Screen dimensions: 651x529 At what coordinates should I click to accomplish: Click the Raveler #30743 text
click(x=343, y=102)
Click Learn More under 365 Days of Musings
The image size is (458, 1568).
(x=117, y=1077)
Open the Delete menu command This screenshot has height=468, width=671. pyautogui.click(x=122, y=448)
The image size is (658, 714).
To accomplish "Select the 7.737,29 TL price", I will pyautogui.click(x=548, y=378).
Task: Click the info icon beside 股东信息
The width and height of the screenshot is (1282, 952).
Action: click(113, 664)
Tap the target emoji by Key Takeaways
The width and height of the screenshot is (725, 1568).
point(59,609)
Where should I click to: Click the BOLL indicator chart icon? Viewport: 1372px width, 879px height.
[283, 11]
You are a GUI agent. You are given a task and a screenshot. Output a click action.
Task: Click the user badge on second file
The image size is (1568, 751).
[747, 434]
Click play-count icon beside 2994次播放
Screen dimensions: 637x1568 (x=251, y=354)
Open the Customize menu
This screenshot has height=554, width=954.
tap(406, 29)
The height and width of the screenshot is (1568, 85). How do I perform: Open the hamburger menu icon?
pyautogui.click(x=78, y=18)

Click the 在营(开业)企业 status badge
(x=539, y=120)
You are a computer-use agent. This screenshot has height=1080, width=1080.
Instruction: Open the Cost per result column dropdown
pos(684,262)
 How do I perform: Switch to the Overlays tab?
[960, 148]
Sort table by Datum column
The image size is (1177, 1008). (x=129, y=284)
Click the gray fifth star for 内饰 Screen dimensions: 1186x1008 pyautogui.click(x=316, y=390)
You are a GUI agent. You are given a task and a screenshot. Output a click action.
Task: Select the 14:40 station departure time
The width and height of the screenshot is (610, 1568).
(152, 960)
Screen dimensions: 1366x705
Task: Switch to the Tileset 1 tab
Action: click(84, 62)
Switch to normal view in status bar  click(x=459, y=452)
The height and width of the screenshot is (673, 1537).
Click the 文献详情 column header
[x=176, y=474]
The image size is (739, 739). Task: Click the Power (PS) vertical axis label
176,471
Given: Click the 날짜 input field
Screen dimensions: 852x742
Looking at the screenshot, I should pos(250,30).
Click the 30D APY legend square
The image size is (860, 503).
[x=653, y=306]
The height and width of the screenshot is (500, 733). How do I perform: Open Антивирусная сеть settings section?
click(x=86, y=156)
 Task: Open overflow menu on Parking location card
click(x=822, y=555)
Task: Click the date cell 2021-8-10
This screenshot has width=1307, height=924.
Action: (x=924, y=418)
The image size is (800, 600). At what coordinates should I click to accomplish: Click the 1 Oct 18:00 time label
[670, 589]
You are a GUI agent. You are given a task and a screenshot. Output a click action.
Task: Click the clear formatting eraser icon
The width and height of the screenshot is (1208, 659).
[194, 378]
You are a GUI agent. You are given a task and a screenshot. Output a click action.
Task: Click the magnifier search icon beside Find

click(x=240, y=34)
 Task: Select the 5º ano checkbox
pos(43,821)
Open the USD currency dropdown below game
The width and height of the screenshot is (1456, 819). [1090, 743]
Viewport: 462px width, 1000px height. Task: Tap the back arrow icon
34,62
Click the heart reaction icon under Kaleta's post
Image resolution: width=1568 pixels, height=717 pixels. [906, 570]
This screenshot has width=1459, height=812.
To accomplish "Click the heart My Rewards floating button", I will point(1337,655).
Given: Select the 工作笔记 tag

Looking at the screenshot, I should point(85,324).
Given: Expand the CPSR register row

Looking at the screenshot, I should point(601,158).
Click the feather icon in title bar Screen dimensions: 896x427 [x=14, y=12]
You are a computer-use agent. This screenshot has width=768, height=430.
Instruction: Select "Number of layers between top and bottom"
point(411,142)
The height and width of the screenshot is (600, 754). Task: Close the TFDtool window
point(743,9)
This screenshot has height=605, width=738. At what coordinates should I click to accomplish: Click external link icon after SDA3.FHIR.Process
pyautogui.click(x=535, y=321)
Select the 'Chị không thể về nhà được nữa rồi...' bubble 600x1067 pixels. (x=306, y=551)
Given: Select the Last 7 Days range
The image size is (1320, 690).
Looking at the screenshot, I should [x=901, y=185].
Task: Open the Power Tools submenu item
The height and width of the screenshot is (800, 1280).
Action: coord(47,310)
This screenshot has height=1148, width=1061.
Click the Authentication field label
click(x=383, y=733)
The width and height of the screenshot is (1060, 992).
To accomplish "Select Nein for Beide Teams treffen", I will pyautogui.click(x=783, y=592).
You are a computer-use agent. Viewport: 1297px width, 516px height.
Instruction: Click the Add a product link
===
> _What you should do_: All the data above must be copied again. Leave nothing out.

> _Response_:
Screen dimensions: 651x529 At what coordinates should I click to accomplish: Click the Raveler #30743 text
click(x=343, y=102)
Click Learn More under 365 Days of Musings
The image size is (458, 1568).
(x=117, y=1077)
Open the Delete menu command This screenshot has height=468, width=671. pyautogui.click(x=122, y=448)
The image size is (658, 714).
To accomplish "Select the 7.737,29 TL price", I will pyautogui.click(x=548, y=378).
Task: Click the info icon beside 股东信息
The width and height of the screenshot is (1282, 952).
Action: click(113, 664)
Tap the target emoji by Key Takeaways
The width and height of the screenshot is (725, 1568).
point(59,609)
Where should I click to: Click the BOLL indicator chart icon? Viewport: 1372px width, 879px height.
[283, 11]
You are a GUI agent. You are given a task and a screenshot. Output a click action.
Task: Click the user badge on second file
The image size is (1568, 751).
[747, 434]
Click play-count icon beside 2994次播放
Screen dimensions: 637x1568 (x=251, y=354)
Open the Customize menu
This screenshot has height=554, width=954.
tap(406, 29)
The height and width of the screenshot is (1568, 85). How do I perform: Open the hamburger menu icon?
pyautogui.click(x=78, y=18)

Click the 在营(开业)企业 status badge
(x=539, y=120)
You are a computer-use agent. This screenshot has height=1080, width=1080.
Instruction: Open the Cost per result column dropdown
pos(684,262)
 How do I perform: Switch to the Overlays tab?
[960, 148]
Sort table by Datum column
The image size is (1177, 1008). (x=129, y=284)
Click the gray fifth star for 内饰 Screen dimensions: 1186x1008 pyautogui.click(x=316, y=390)
You are a GUI agent. You are given a task and a screenshot. Output a click action.
Task: Select the 14:40 station departure time
The width and height of the screenshot is (610, 1568).
(152, 960)
Screen dimensions: 1366x705
Task: Switch to the Tileset 1 tab
Action: click(84, 62)
Switch to normal view in status bar  click(x=459, y=452)
The height and width of the screenshot is (673, 1537).
Click the 文献详情 column header
[x=176, y=474]
The image size is (739, 739). Task: Click the Power (PS) vertical axis label
176,471
Given: Click the 날짜 input field
Screen dimensions: 852x742
Looking at the screenshot, I should pos(250,30).
Click the 30D APY legend square
The image size is (860, 503).
[x=653, y=306]
The height and width of the screenshot is (500, 733). How do I perform: Open Антивирусная сеть settings section?
click(x=86, y=156)
 Task: Open overflow menu on Parking location card
click(x=822, y=555)
Task: Click the date cell 2021-8-10
This screenshot has width=1307, height=924.
Action: (x=924, y=418)
The image size is (800, 600). At what coordinates should I click to accomplish: Click the 1 Oct 18:00 time label
[670, 589]
You are a GUI agent. You are given a task and a screenshot. Output a click action.
Task: Click the clear formatting eraser icon
The width and height of the screenshot is (1208, 659).
[194, 378]
You are a GUI agent. You are given a task and a screenshot. Output a click action.
Task: Click the magnifier search icon beside Find

click(x=240, y=34)
 Task: Select the 5º ano checkbox
pos(43,821)
Open the USD currency dropdown below game
The width and height of the screenshot is (1456, 819). [1090, 743]
Viewport: 462px width, 1000px height. Task: Tap the back arrow icon
34,62
Click the heart reaction icon under Kaleta's post
Image resolution: width=1568 pixels, height=717 pixels. [906, 570]
This screenshot has width=1459, height=812.
To accomplish "Click the heart My Rewards floating button", I will point(1337,655).
Given: Select the 工作笔记 tag

Looking at the screenshot, I should point(85,324).
Given: Expand the CPSR register row

Looking at the screenshot, I should point(601,158).
Click the feather icon in title bar Screen dimensions: 896x427 [x=14, y=12]
You are a computer-use agent. This screenshot has width=768, height=430.
Instruction: Select "Number of layers between top and bottom"
point(411,142)
The height and width of the screenshot is (600, 754). Task: Close the TFDtool window
point(743,9)
This screenshot has height=605, width=738. At what coordinates should I click to accomplish: Click external link icon after SDA3.FHIR.Process
pyautogui.click(x=535, y=321)
Select the 'Chị không thể về nhà được nữa rồi...' bubble 600x1067 pixels. (x=306, y=551)
Given: Select the Last 7 Days range
The image size is (1320, 690).
Looking at the screenshot, I should [x=901, y=185].
Task: Open the Power Tools submenu item
The height and width of the screenshot is (800, 1280).
Action: coord(47,310)
This screenshot has height=1148, width=1061.
Click the Authentication field label
click(x=383, y=733)
The width and height of the screenshot is (1060, 992).
To accomplish "Select Nein for Beide Teams treffen", I will pyautogui.click(x=783, y=592).
You are a computer-use agent. Viewport: 1297px width, 516px height.
Instruction: Click the Add a product link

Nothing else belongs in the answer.